James Gunn

Il livore e la cattiveria senza giustificazioni manifestati da una parte del fandom di Star Wars hanno caratterizzato la storia del franchise dall’uscita nelle sale della trilogia prequel di George Lucas fino ad oggi.

 

Pochi giorni fa l’attore che aveva interpretato Jar Jar Binks, Ahmed Best, ha confessato su Twitter di aver pensato al suicidio dopo la valanga di insulti e commenti negativi ricevuti dai fan; è più recente invece la vicenda spiacevole che ha costretto l’attrice Kelly Marie Tran ad abbandonare i social in seguito alle continue aggressioni verbali ricevute dopo la sua comparsa in Gli Ultimi Jedi.

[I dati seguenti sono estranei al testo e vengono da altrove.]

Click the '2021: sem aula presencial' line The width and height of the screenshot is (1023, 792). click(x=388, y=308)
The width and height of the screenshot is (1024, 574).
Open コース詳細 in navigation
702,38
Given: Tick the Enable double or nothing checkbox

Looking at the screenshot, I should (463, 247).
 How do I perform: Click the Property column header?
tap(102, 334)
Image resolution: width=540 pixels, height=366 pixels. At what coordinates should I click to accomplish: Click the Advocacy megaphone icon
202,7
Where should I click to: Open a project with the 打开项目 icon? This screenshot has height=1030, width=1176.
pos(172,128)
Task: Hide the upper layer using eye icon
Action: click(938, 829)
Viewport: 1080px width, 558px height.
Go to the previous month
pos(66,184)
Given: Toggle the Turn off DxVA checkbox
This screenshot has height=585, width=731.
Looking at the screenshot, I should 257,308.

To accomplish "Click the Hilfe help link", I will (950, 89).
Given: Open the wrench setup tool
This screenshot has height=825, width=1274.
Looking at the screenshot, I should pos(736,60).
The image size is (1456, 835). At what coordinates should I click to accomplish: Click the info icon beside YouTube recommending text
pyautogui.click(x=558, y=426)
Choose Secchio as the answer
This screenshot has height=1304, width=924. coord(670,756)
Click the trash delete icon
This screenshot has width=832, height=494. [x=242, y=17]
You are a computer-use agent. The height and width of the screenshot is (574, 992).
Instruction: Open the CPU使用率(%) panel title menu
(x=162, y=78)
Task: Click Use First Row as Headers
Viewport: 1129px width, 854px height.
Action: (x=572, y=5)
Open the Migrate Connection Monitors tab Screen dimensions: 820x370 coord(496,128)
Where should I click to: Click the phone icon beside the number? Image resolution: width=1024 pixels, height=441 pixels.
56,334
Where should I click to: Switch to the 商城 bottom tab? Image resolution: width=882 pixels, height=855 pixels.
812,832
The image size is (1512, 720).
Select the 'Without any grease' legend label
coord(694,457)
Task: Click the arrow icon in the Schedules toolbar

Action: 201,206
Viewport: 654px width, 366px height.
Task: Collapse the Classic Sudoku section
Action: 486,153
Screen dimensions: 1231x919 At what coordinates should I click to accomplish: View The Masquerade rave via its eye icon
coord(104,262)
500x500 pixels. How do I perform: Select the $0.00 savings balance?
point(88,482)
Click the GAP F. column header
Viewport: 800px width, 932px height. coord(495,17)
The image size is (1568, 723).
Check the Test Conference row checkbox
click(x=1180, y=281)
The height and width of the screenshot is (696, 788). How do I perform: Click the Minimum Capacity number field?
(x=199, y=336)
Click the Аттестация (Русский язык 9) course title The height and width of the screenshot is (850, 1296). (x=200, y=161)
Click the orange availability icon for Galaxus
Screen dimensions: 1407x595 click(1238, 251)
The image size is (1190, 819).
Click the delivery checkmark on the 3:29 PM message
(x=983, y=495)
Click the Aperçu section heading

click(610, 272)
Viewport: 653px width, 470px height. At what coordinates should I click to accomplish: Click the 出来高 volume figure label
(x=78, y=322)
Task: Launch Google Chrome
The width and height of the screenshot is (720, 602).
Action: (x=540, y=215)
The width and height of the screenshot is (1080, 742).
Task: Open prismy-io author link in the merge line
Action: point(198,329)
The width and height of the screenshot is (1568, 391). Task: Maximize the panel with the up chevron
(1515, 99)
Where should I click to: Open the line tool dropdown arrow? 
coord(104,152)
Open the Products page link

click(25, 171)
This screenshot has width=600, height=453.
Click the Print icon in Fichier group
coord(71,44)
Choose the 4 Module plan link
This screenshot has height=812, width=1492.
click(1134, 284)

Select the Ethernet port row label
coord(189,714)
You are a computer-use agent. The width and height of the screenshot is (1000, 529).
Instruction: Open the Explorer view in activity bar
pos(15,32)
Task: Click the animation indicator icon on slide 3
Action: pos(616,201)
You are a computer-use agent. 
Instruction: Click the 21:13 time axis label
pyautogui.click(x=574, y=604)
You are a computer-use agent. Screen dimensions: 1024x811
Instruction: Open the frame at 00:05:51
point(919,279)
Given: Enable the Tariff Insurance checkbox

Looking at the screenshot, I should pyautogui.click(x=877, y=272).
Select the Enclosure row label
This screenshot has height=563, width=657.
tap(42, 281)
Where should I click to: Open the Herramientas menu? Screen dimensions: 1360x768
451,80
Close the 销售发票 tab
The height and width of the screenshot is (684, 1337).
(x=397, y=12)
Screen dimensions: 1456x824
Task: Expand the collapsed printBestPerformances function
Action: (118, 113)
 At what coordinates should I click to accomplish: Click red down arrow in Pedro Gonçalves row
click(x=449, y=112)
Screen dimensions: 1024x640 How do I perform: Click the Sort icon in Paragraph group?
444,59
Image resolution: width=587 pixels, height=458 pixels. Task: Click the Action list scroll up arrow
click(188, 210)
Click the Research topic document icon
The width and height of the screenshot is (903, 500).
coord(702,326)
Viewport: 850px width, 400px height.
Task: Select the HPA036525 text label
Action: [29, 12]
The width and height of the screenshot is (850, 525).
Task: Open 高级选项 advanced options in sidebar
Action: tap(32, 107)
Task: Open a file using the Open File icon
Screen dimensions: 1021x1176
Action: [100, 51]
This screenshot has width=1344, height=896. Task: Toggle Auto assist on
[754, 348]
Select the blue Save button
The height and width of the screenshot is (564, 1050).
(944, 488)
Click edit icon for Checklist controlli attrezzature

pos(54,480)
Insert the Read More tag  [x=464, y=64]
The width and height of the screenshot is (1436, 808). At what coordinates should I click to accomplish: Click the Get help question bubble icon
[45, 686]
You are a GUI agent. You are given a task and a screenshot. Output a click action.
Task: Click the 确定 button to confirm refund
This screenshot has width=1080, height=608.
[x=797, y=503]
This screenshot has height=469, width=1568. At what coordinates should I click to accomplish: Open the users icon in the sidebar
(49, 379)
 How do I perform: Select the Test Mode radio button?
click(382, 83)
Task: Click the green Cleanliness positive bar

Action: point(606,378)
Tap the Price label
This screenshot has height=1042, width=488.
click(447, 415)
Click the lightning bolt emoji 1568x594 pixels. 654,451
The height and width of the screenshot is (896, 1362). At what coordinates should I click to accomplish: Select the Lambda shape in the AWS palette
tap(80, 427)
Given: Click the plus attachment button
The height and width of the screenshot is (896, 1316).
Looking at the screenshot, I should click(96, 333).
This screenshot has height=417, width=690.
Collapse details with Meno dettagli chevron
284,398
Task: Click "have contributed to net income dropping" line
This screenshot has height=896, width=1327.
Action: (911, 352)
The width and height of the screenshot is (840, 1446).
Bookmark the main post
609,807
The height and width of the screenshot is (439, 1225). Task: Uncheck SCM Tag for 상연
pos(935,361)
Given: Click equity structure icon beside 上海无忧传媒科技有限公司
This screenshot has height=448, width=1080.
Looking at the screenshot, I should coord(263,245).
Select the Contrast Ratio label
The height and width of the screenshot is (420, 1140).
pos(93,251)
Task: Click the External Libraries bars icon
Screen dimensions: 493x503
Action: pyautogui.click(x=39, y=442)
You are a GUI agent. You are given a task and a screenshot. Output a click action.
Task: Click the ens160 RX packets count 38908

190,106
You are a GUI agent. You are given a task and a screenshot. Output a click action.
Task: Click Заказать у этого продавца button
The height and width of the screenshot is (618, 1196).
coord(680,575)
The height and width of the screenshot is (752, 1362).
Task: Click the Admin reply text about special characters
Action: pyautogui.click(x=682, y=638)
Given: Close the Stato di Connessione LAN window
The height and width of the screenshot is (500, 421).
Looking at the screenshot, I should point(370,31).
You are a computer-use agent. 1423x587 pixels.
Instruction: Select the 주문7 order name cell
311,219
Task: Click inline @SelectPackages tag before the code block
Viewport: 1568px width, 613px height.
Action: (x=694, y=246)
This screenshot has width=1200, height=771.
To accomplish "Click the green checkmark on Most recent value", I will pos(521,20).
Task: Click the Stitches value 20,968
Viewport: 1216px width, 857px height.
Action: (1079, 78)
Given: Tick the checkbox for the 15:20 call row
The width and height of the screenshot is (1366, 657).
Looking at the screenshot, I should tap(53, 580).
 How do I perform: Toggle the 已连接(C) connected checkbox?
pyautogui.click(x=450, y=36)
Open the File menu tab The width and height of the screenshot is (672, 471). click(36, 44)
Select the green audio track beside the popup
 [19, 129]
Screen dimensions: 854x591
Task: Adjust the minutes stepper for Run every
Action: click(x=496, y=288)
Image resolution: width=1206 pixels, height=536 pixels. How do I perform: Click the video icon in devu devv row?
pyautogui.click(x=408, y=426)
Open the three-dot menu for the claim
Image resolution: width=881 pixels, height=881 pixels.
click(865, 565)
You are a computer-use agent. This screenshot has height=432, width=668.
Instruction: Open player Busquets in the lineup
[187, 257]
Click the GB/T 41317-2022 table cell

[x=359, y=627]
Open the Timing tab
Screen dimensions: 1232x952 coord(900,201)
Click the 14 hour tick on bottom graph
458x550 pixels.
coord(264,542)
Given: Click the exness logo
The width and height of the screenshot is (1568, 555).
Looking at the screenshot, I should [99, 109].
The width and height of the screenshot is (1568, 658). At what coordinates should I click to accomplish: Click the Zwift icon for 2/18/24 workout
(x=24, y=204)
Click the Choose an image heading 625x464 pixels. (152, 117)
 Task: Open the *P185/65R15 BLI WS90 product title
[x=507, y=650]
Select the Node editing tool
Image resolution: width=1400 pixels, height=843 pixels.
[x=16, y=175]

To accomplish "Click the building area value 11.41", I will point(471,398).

Star Wars: James Gunn contro gli haters

Sulla questione è intervenuto James Gunn, regista e appassionato della saga, suggerendo al fandom “tossico” di Star Wars di ricorre alla terapia come cura per i comportamenti inaccettabili espressi virtualmente. Qui sotto potete leggere il suo messaggio:

Criticate pure. Siate liberi di non apprezzare una cosa. Ma vomitare odio verso persone che hanno fatto del loro meglio per raccontare una storia, anche se magari questa storia alla fine è pessima, è patetico. Non guardatela […] Star Wars o qualsiasi altro film può essere importante per voi, ma non vi appartiene. Se la vostra autostima dipende tutta da quanto siano validi i nuovi Star Wars o se la vostra infanzia viene rovinata perché non amate qualcosa di un film ANDATE IN TERAPIA!